Passage shown:
Curated by Jeffry Cudlin

Among towers, over voids,
within our fleeting reflective movements
there live vistas invisible and playscapes for all.

Immersed in the sublime matter of place,
grasping these moments of our daily passing,
drifting through infinite sites of freedom,
we test the limits of space public
and cultivate situations unseen.

NPS - Arlington Drift - video map



New Public Sites - Arlington Drift was a combination video/cartography installation and radical pedestrian walking tour that investigated some of the invisible sites and liminal zones within Arlington's Ballston neighborhood.

NPS - Arlington Drift - free map download

Dating back to the 19th century, the Ballston neighborhood lies due west of the Washington DC mall, across the Potomac River. After the opening of the Ballston Metrorail station in 1979, the neighborhood began to go through successive waves of redevelopment and densification that resulted in what it is today - a collection of low-density suburban buildings and detached homes mixed with tall modern office buildings, including many government agencies, private companies and non-profits, apartment complexes and condominiums, the Ballston Common Mall, and many restaurants and bars.

The data:
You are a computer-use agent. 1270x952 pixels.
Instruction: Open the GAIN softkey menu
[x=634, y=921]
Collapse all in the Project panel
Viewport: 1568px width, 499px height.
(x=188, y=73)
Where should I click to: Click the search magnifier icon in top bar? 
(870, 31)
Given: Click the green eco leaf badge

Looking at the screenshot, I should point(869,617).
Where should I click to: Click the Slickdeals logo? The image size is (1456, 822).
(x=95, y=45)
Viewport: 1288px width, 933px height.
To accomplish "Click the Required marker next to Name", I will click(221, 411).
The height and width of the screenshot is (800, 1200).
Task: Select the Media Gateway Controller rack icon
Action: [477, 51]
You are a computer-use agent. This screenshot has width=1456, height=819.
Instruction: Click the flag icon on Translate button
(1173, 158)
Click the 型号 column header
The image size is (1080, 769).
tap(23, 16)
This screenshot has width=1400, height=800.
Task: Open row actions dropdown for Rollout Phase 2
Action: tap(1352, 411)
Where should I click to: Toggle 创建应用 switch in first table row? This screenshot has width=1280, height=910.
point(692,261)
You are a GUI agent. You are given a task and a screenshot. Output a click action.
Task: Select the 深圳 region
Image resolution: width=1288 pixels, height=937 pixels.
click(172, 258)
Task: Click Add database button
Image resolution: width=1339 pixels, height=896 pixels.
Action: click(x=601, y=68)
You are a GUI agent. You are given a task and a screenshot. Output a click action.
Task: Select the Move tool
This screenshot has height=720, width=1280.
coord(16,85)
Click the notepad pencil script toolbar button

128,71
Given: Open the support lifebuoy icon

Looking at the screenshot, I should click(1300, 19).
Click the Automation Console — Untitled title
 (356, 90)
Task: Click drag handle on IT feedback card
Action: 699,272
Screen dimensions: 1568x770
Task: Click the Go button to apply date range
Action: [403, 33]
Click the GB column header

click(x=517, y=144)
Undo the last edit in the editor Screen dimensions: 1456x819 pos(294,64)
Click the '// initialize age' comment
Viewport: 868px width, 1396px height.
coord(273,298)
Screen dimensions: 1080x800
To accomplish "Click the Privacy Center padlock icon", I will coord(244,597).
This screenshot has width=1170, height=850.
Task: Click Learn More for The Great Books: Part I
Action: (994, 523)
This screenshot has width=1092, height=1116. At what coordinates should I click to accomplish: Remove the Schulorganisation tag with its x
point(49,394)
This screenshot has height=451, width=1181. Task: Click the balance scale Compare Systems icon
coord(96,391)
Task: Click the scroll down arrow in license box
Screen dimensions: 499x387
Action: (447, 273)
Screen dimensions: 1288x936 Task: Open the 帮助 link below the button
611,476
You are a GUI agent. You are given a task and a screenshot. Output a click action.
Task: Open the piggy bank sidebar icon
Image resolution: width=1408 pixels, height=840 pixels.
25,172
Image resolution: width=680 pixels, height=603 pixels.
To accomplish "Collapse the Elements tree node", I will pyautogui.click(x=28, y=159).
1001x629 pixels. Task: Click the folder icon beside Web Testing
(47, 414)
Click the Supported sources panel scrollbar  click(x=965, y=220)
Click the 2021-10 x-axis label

Objectives:
• a. In the passage on New Public Sites - Arlington Drift, what year did the Ballston Metrorail station open?
• b. From the listing, copy verbatim the lines running from the line with "Click the notepad" to the line with "Looking at the screenshot, I should click(1300, 19).", including both of those lines.

Worked solutions:
• a. 1979

• b.
Click the notepad pencil script toolbar button

128,71
Given: Open the support lifebuoy icon

Looking at the screenshot, I should click(1300, 19).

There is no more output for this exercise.